Aku mulai terbiasa dengan sisi melankolis ini. Semenjak terjerumus kubangan danau cinta yang menyejukkan. Disnilah membuatku makin peka perasaan Mei. Kian peka kepada Toni ketika dirundung. Jadilah pula aku budak cinta setelah bersua Mei di tenda pernikahan. Mulai ada rasa takut ditinggal Mei, juga mulai ada rasa iba kepada Toni. Cinta kepada Mei.
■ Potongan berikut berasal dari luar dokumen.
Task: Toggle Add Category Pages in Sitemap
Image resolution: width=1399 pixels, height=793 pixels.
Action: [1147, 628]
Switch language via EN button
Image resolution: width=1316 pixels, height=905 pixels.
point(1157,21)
Memantik diri jadi penyair dikala senja. Cinta mengubah perangai kasar jadi lemah lembut. Itu kurasakan ketika bersua dengan Mei. Toni dan Mei kini merajai kepalaku. Satunya karena sahabat berjihad, sedangkan satunya lagi wanita idaman.
***
Bicara soal Mei, dia sudah bekerja di pegadaian. Tiga bulan telah lewat, dan dirinya tampak betah. Saking penasaran, kutanya ia.
“Bagaimana kerja di sini?” tanyaku di suatu kesempatan pagi hari.
“Betah kok Mas,” jawabnya. Tak hanya sekadar ucapan saja, kebetahannya bekerja di sini tampak dari kedatangannya. Ia lebih pagi dari dua karyawan baru yang baru lulus SMA itu. Bahkan penampilannya mirip karyawan bank. Lebih cantik daripada awal bertemu. Kerlingan mata yang dicelak indah itu membuatku seolah bergelayut di kelopak matanya. Ingin kulumat mawar merekah di bibirnya dan menghirup semua wangi samponya hingga tak tersisa untuk ruangan pegadaian ini.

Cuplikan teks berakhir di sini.